» Brief: Print out the entries from the line containing "Task: Open the Showcase button" through the last line, exactly, and print nothing else. Pictures are not copied.
Source data START
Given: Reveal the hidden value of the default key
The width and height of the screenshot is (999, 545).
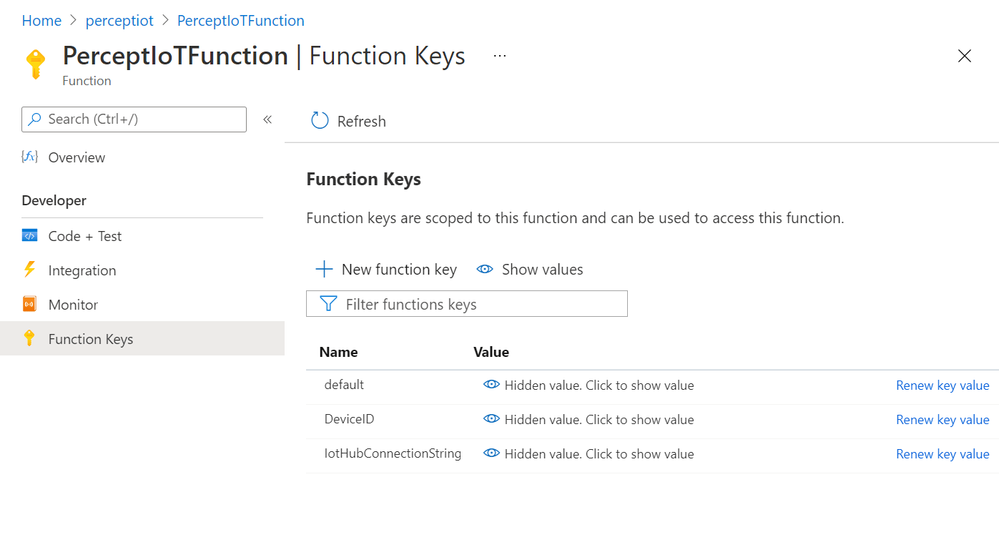Looking at the screenshot, I should 588,385.
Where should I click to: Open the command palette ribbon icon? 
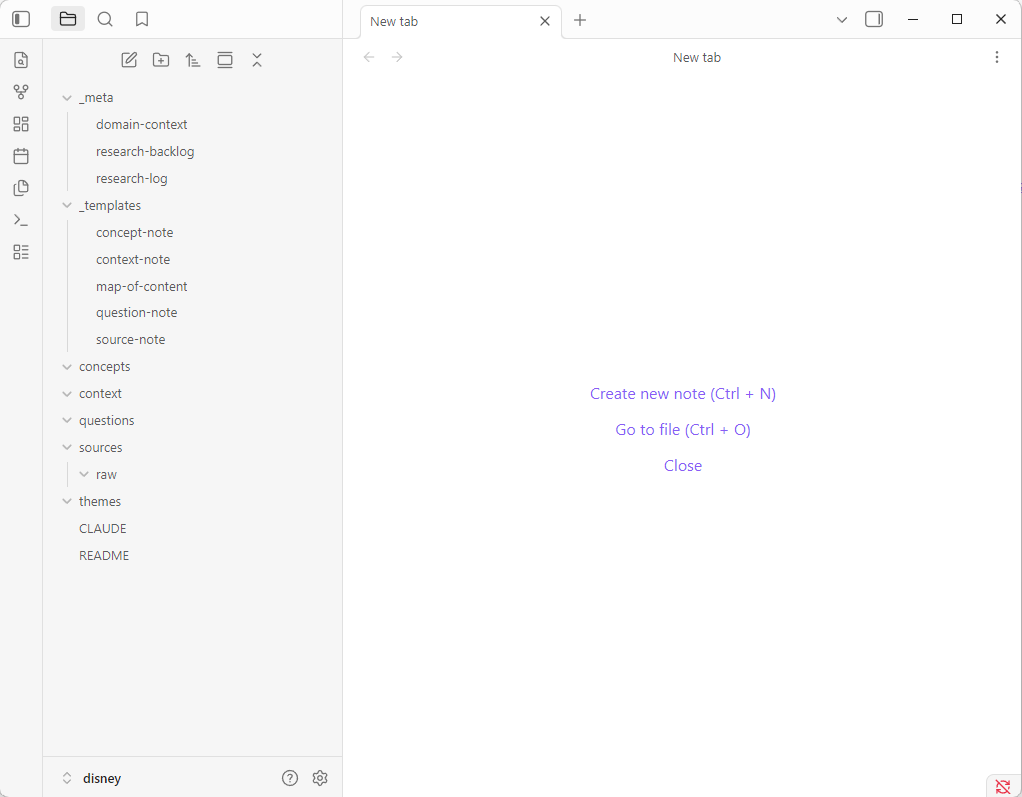21,220

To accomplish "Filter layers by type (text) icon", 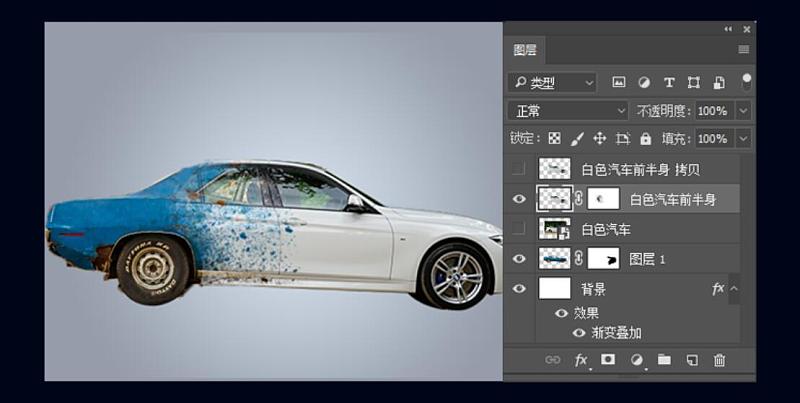I will click(x=669, y=82).
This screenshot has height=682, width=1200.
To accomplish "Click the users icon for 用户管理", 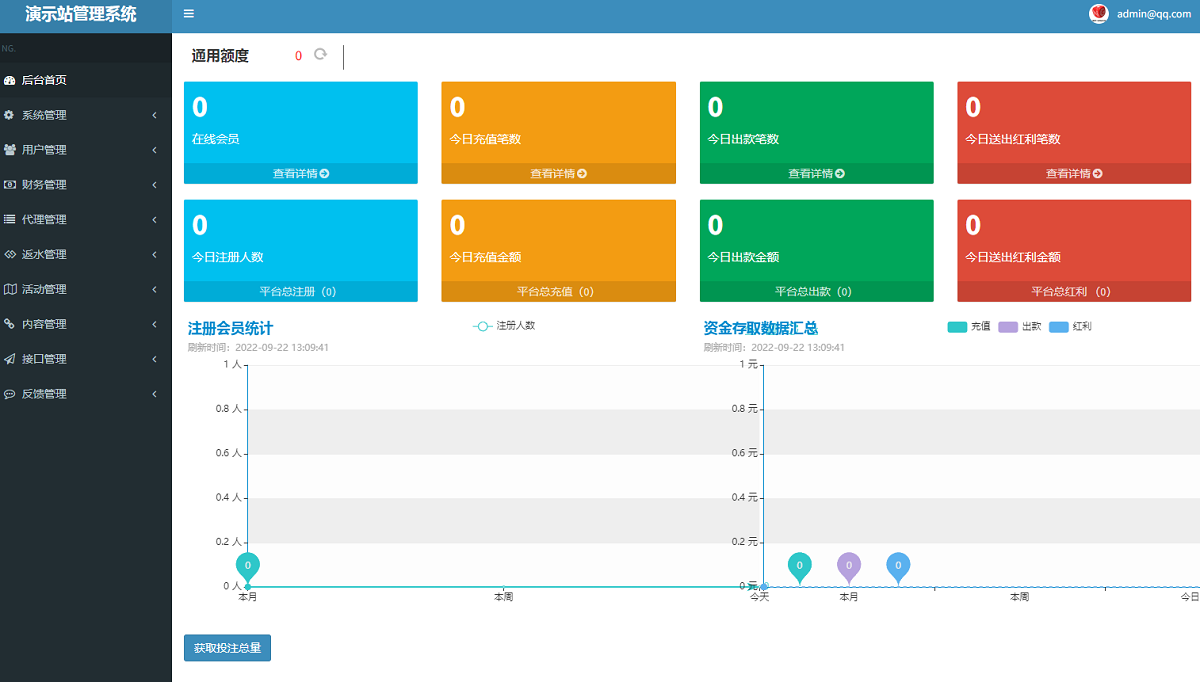I will 9,150.
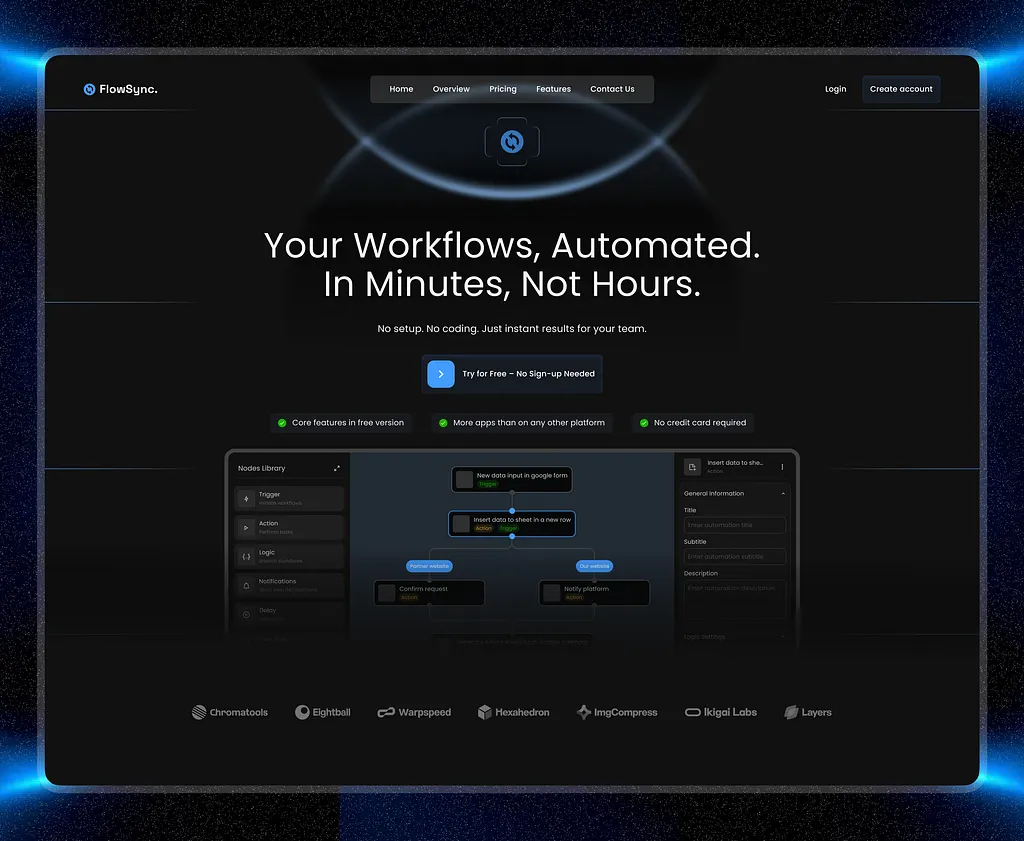
Task: Click the green check beside No credit card
Action: click(x=644, y=423)
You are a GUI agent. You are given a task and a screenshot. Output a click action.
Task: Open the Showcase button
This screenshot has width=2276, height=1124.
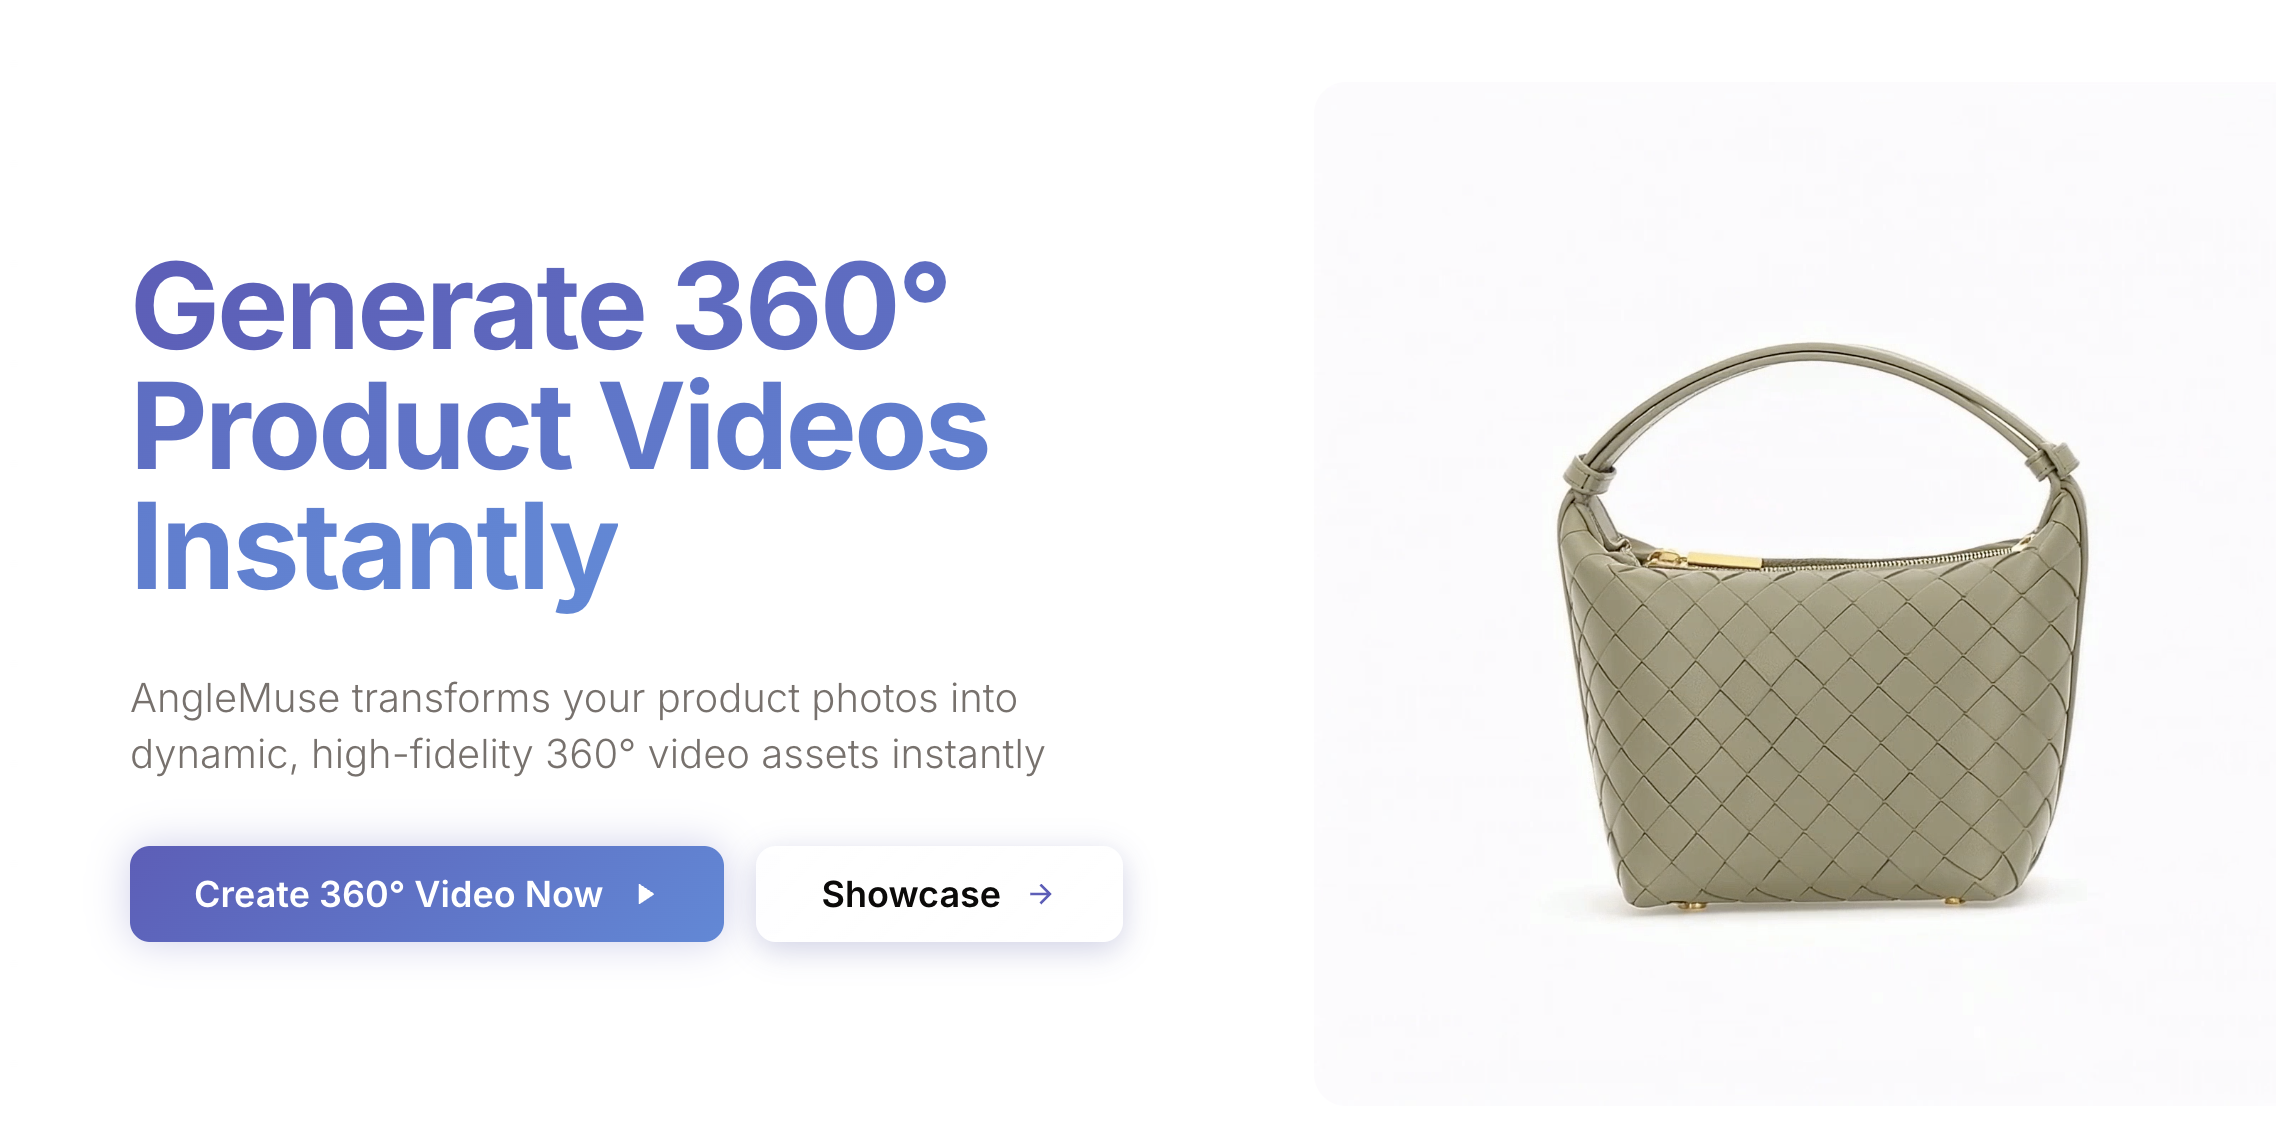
Source data END
» Result of the exercise:
Task: Open the Showcase button
This screenshot has width=2276, height=1124.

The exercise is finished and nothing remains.